The ASCO report also notes recent discovery of genes linked to ovarian cancer risk (RAD51C and RAD51D0), new pancreatic cancer susceptibility genes (CDKN2A, BRCA1/2, PALB2), and the discovery that many cases of pediatric cancer are associated with hereditary gene mutations predisposing these children, may lead to new kinds of targeted therapies.
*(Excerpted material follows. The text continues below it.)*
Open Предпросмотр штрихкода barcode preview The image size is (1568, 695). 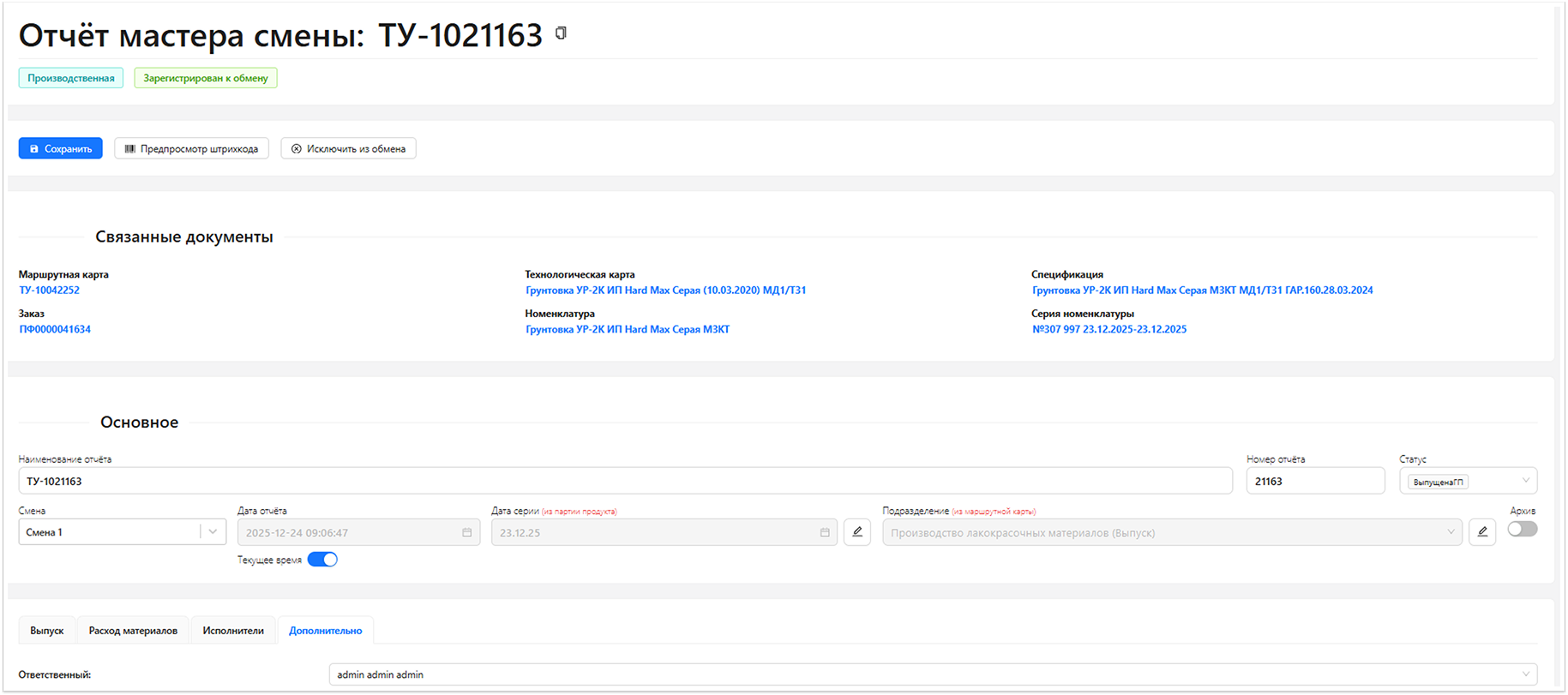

Beyond targeted therapies, there also have been recent advances in the “older” area of chemotherapy, including new combined modality therapies being used to improve the chance of cure or decrease the risk of complications through the use of multiple treatments. For example, in 2016, it was found that combining the two chemotherapy drugs capecitabine and gemcitabine prolongs survival in patients with pancreatic cancer without increased toxicity. As we learn more about chemotherapy, and how it functions in combination with other treatments, we can expect new applications in cancer therapy.

All these advances are evidence of an accelerating pace of scientific discovery, investments, clinical trial activity, and approvals in the rapidly growing oncology field. Targeted therapies have transformed the once broad category of cancer patients into a field of rare diseases, each of which can be addressed by targeting therapies to specific genes. These therapies may not be as sexy as some of the newer immunotherapies coming to market, but for patients with once untreatable forms of cancer, they offer hope and promising lifeline for the future, and may combine well with the new immunotherapies.